═════ Exercise inputs

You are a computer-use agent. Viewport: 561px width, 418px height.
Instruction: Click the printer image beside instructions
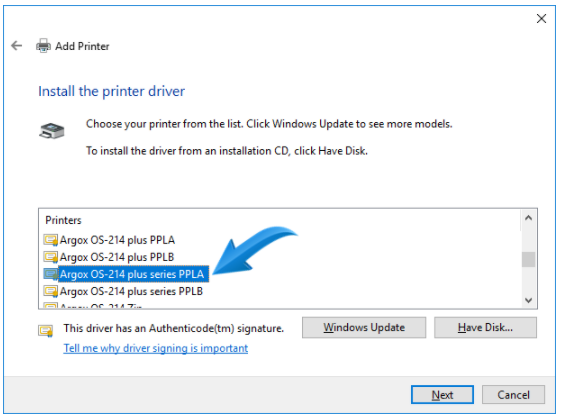[x=52, y=131]
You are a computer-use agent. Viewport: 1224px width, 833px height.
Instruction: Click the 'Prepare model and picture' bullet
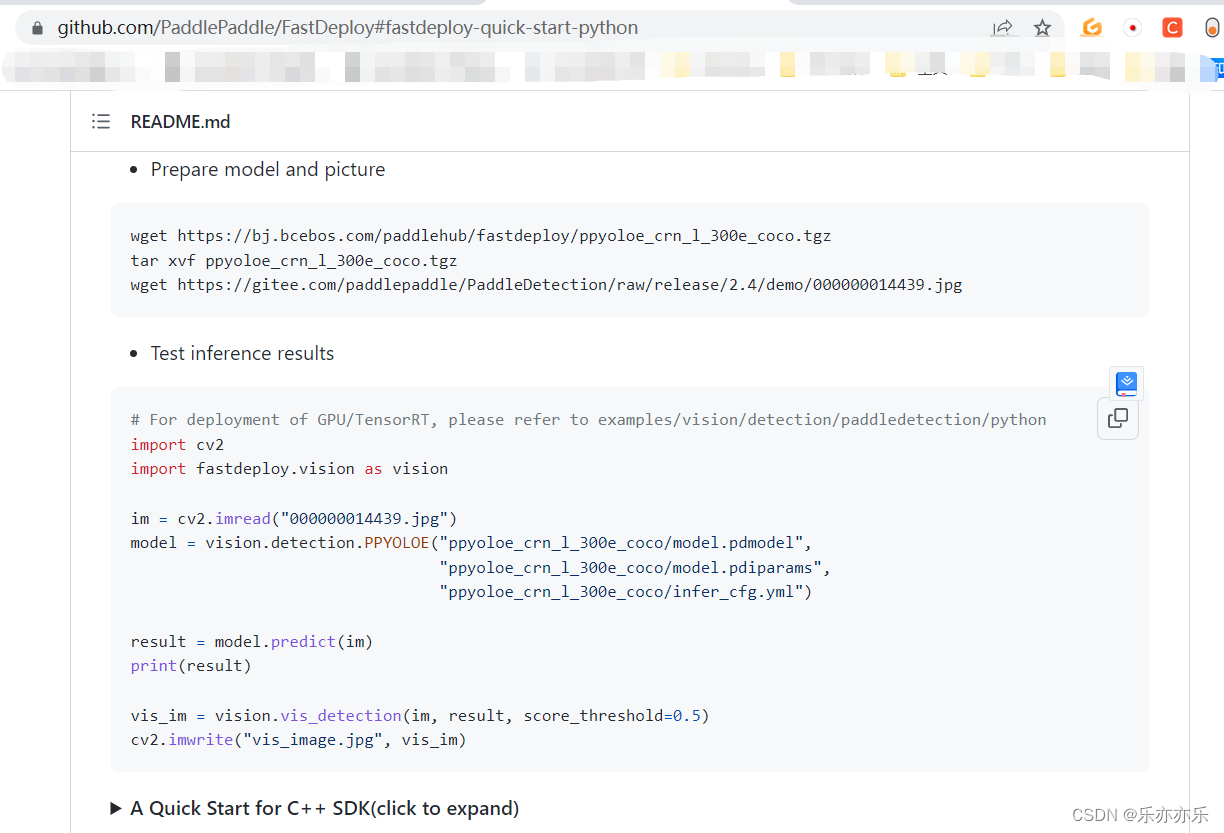pyautogui.click(x=267, y=169)
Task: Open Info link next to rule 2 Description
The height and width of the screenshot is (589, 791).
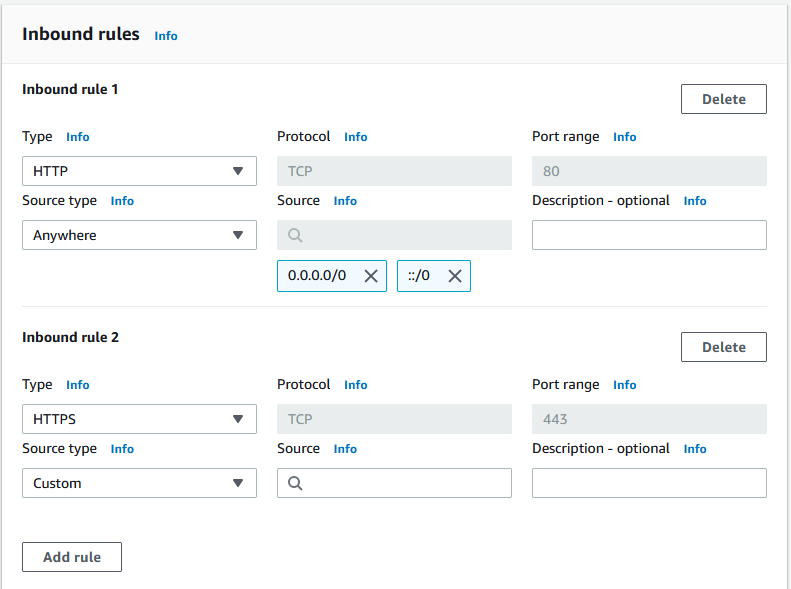Action: point(695,449)
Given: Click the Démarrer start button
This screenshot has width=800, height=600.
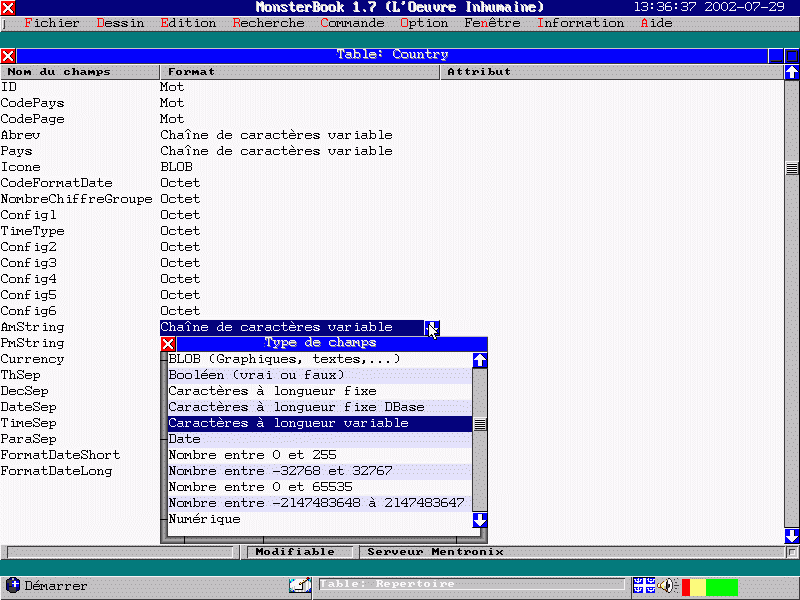Looking at the screenshot, I should tap(47, 585).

══════════

Exercise requirements -
Scan the records above and count the lines that contain "agent". No text besides the count.

Result of the task -
2